=== Problem statement ===
Set down, word for word, the part of the zodiac passage below starting at "The Egyptian names" and ending at "the Chaldean astronomy.".

=== Text section ===
===

The Egyptian names of the signs and Decans interpreted from the Noetic roots they contain will be found to correspond with the meanings here given, as do the Egyptian figures with the purport of those we have received from the Chaldean astronomy.

From the beginning, their beginning, have these heavens which we now contemplate been declaring the glory of God, not only His power who made them and ruled their motions, but the greatest glory of all His great glories, "He that cometh will come." The sunlight of earth cometh, the starlight cometh, they depart and they return, teaching that the Light from heaven shall come, shall depart, and shall return, in no transitory gleam,—a morning without clouds, without an evening, a sunrise without a sunset. The revolution of the heavens so taught the eternal truth developed in time, to shine to all eternity. The sun day by day teaches that He whose type it is comes, goes, and will surely come again. Those who lived before the first coming, lived in a dawning hope of that coming; those who have lived after it, in an evening faith, that He has come and will come again. The faith of the ancient patriarchs was of the early dawn, under a sky brightened by the beams of prophecy, gorgeous, and full of hope; the faith of those who lived while the Sun of righteousness shone on earth, rejoiced in noonday brightness; we who live after its departure, gaze hopefully on the mingled glories of prophecy fulfilled, and prophecy that is splendid with the promise of its return. Those who adapted the ancient zodiac and its accompanying constellations equally to the configuration of the starry heavens and to the revelation of the future destiny of earth then given to them, proclaim from both "He cometh." So daily spake the setting and re-arising of the sun, so proclaimed Orion and Sirius among the stars. So were they named to express first and foremost that all-important truth, He cometh, by those who framed that ancient delineation of the heavens from what they saw and what they had been taught to hope.

===

=== Excerpted records ===
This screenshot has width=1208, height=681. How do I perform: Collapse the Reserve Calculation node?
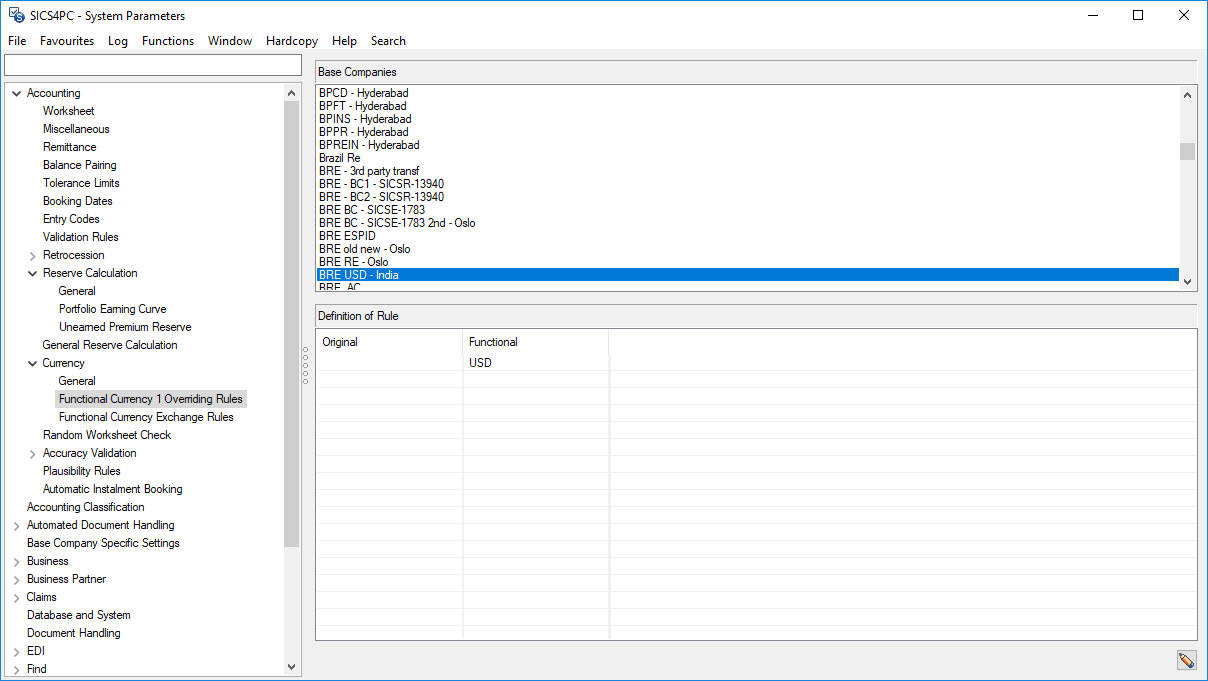tap(32, 273)
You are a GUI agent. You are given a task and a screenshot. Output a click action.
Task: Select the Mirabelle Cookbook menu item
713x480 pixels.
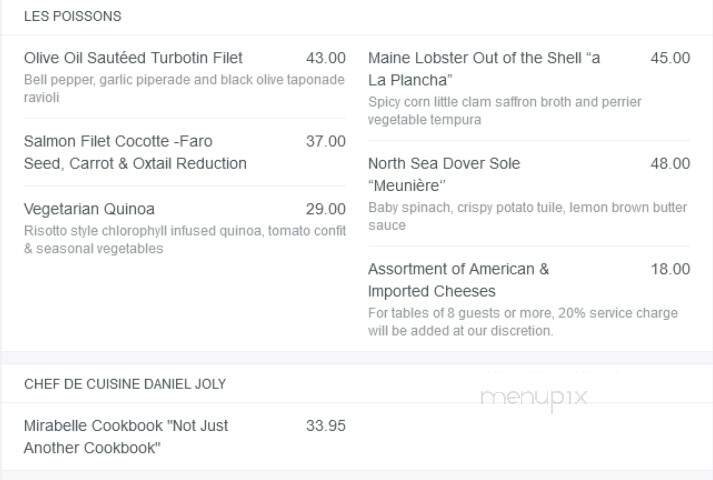pos(126,436)
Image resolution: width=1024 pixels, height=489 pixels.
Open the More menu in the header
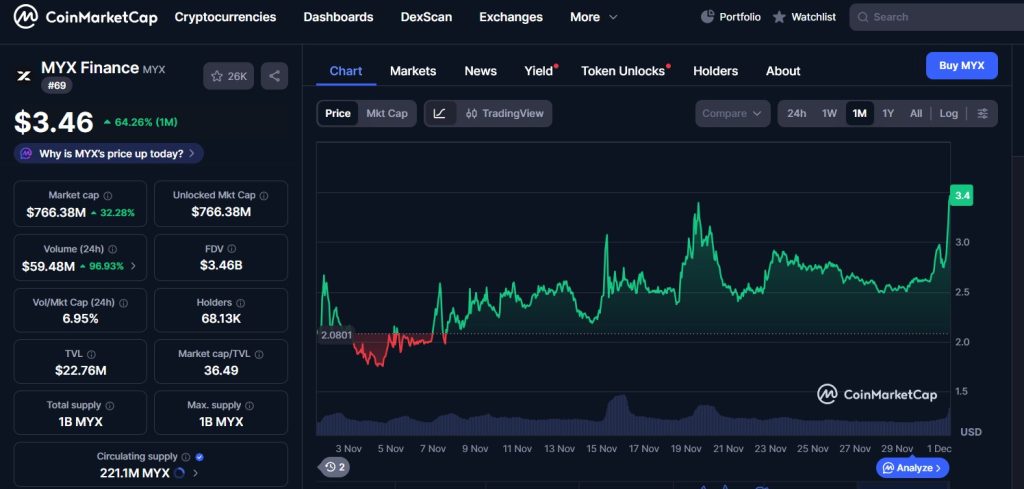[594, 17]
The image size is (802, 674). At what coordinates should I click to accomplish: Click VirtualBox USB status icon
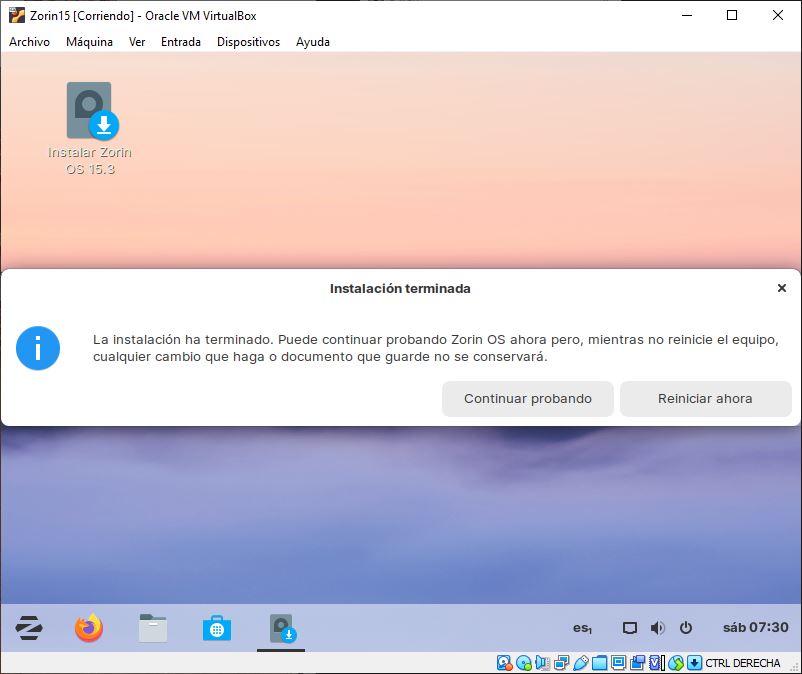point(581,663)
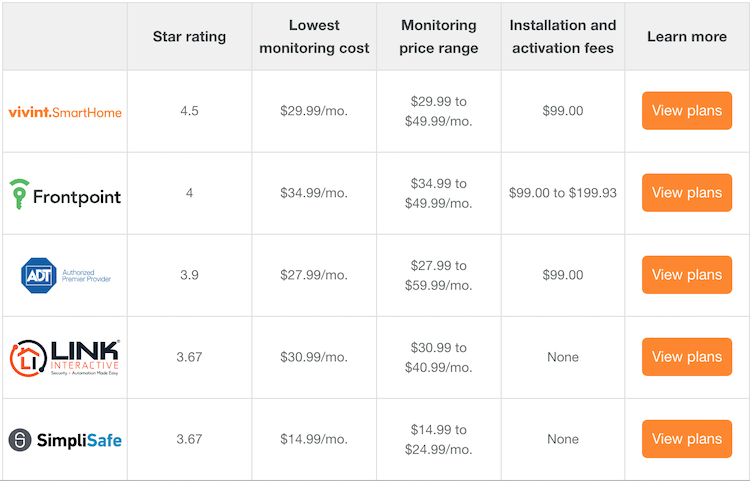Screen dimensions: 750x481
Task: Click the ADT Authorized Premier Provider logo
Action: click(x=66, y=275)
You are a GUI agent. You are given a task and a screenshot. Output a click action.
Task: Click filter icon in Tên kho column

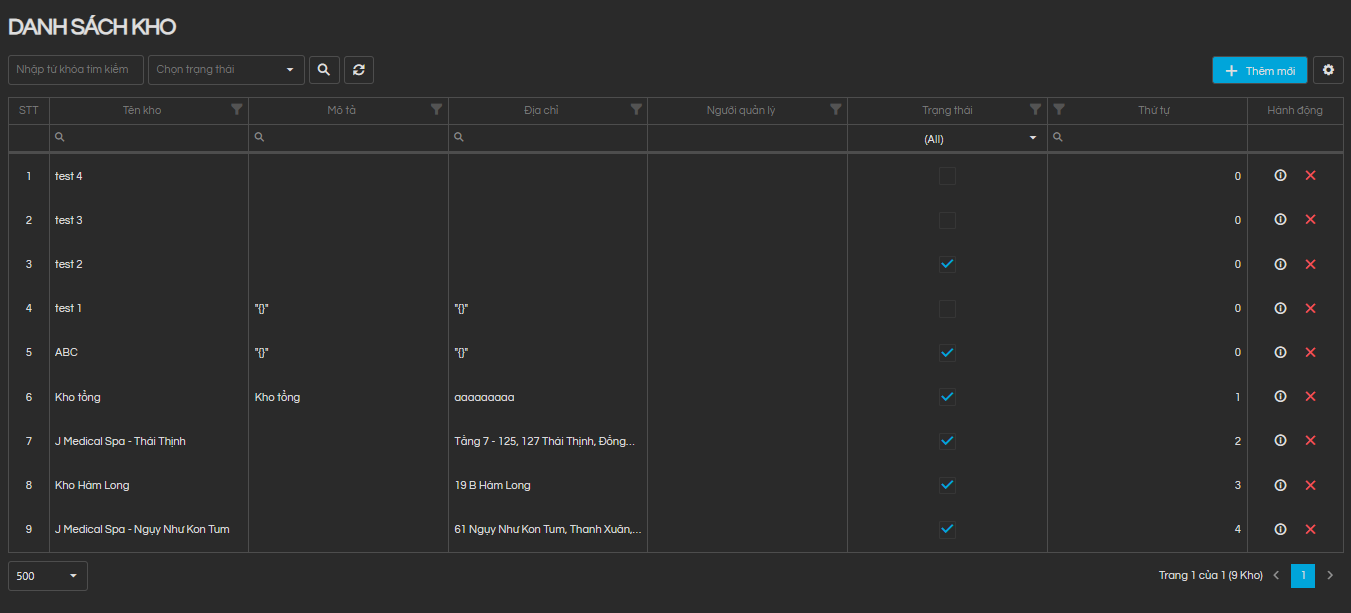(237, 110)
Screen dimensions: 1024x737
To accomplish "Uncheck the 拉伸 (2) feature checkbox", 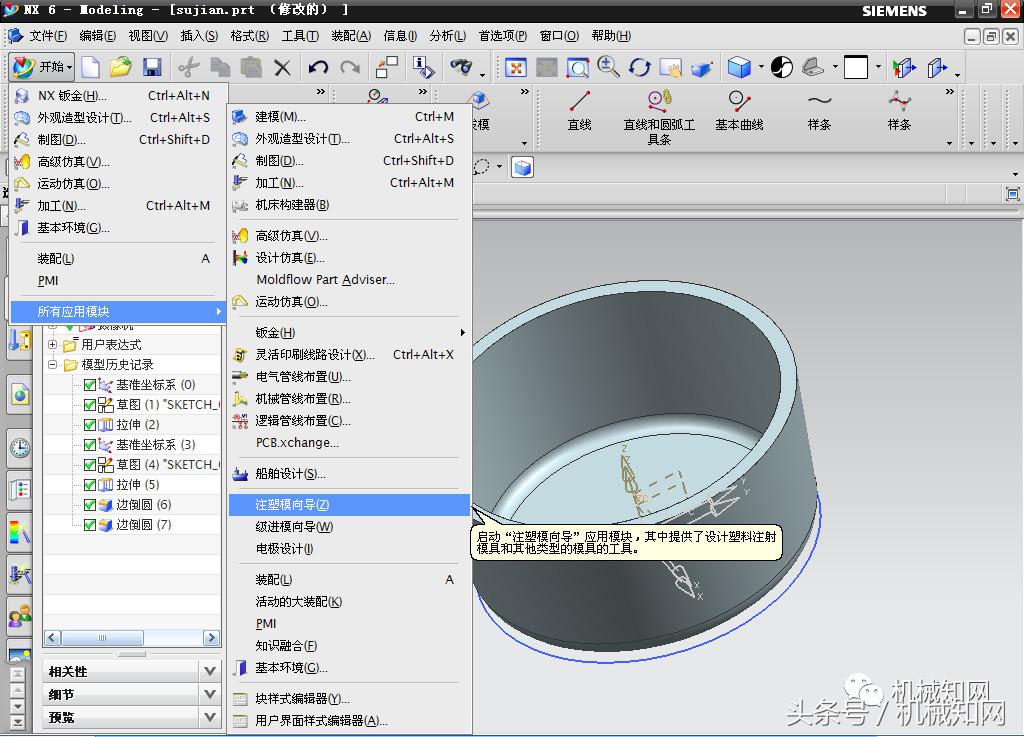I will [89, 424].
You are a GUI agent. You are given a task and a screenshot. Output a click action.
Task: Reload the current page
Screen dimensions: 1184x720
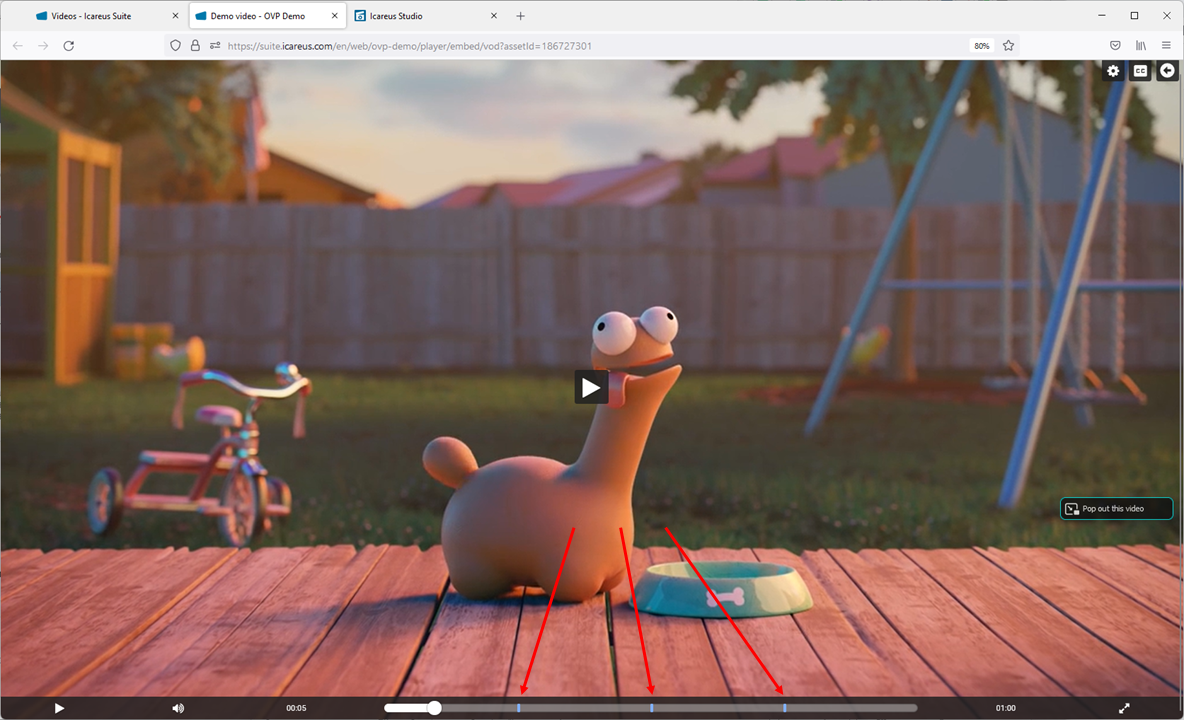pyautogui.click(x=69, y=46)
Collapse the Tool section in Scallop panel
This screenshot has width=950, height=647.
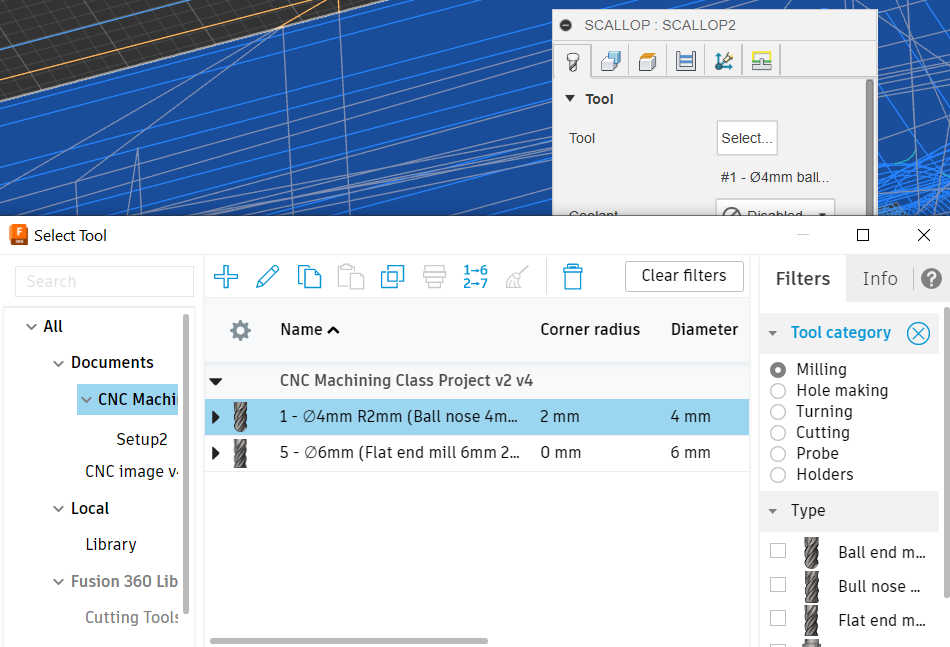(570, 99)
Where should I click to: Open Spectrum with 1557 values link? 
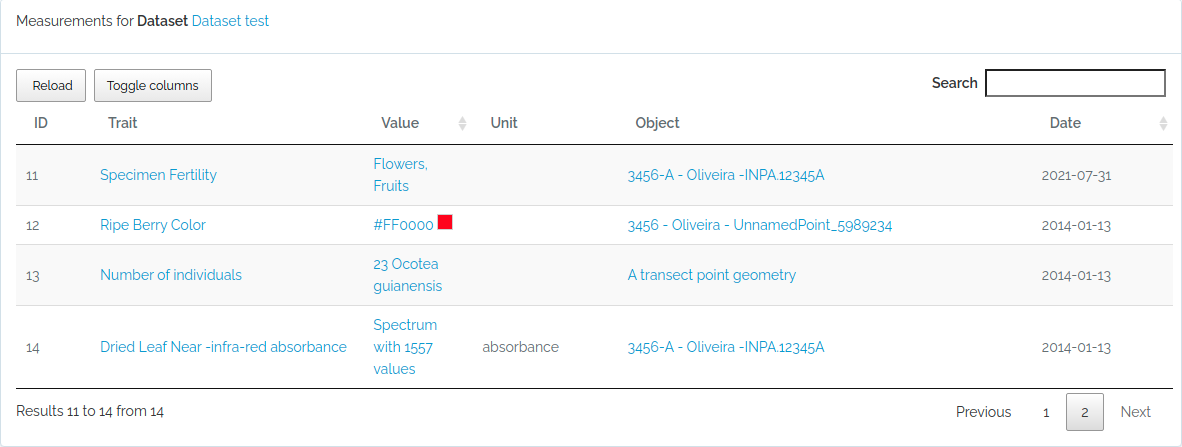tap(406, 347)
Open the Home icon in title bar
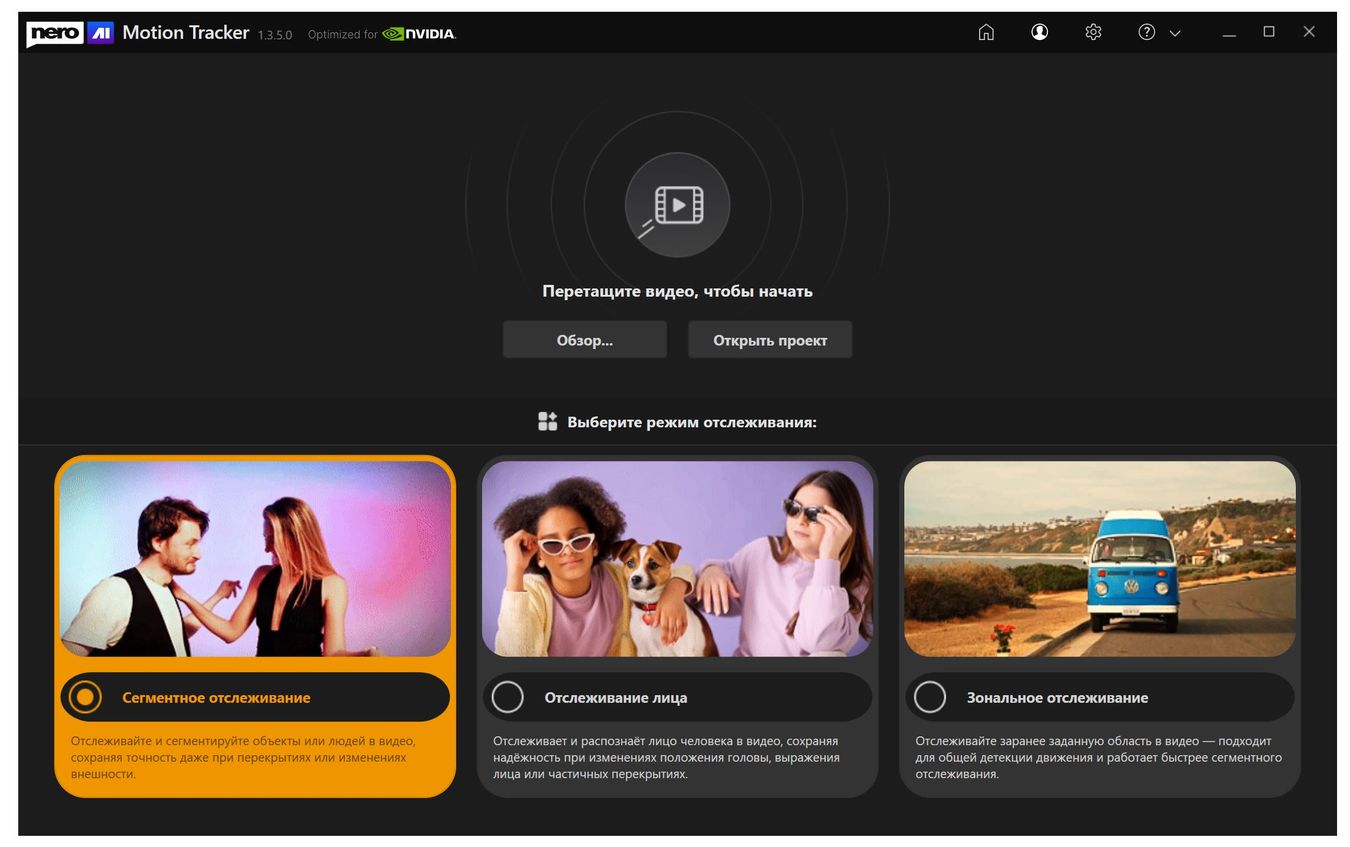Viewport: 1350px width, 847px height. [x=986, y=32]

===

=== Solution ===
The Egyptian names of the signs and Decans interpreted from the Noetic roots they contain will be found to correspond with the meanings here given, as do the Egyptian figures with the purport of those we have received from the Chaldean astronomy.